Os destinatários da pretensão processual a ser exercida são, conforme o caso, dos pais, caso eles tenham sido responsáveis pelos atos de concepção (situação de inseminação caseira, por exemplo) ou a clínica de fertilização ou profissional que realizou o procedimento, caso a concepção tenha decorrido do emprego de técnicas de RA.
Com isso, fica claro que, caso a informação seja postulada judicialmente, não o será por ação investigatória de paternidade. Há, inclusive, a possibilidade de uso de habeas data para a obtenção de informações (para dados constantes de registros ou bancos de dados de entidades governamentais ou de caráter público), conforme as circunstâncias concretas, lembrando-se que tais dados são qualificados como sensíveis pela LGPD e, portanto, recebem elevado grau de proteção.
A questão a tratar brevemente agora é saber se o filho que não recebe essa informação a que teria direito poderia ser indenizado ao deixar de ser informado. A resposta dependerá das circunstâncias de cada caso concretamente considerado.
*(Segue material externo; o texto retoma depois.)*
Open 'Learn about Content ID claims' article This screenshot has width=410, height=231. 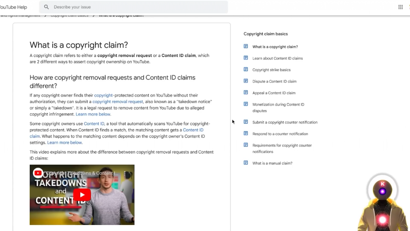(277, 58)
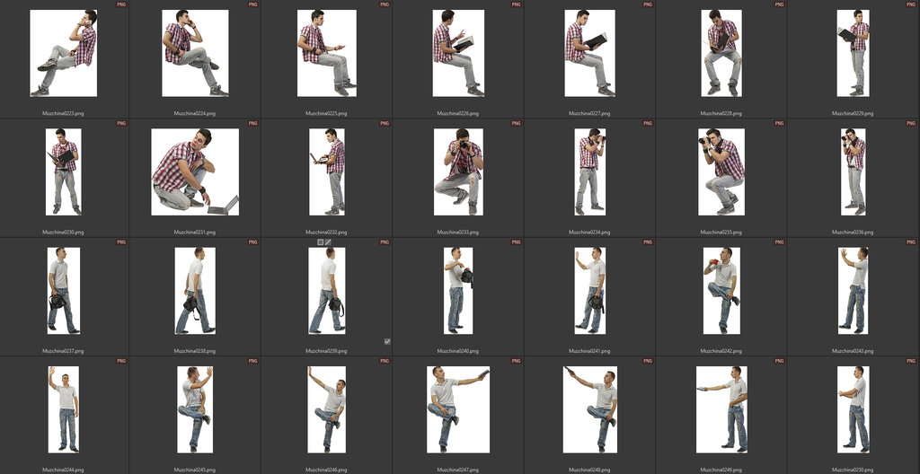Screen dimensions: 920x474
Task: Select the Muzchina0248.png image thumbnail
Action: click(590, 408)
Hipoteticamente, na situação de um filho com problema de saúde cujo tratamento seja mais eficaz se houver a informação sobre a origem genética, a falha informativa poderá ensejar a ocorrência de danos patrimoniais, caso esse filho-paciente tenha despesas de tratamentos de saúde que não incidiriam se a informação sobre a origem genética fosse relevante e não tivesse sido ocultada.
Quanto aos danos extrapatrimoniais no exemplo acima, podem estar presentes se, v.g., o filho tivesse que conviver com uma doença que pudesse ser eliminada ou mitigada com a possibilidade de identificação e de disposição de auxílio por parte das pessoas a ele vinculadas geneticamente.
A pretensão para ser atendida, no entanto, depende de prova e deve ser dirigida aos pais, caso a ocultação ocorra em razão de ato a eles imputável (situação de inseminação caseira, por exemplo) ou à clínica de fertilização ou profissional que realizou o procedimento, caso deixe de fornecer os dados do doador ou doadora do material genético.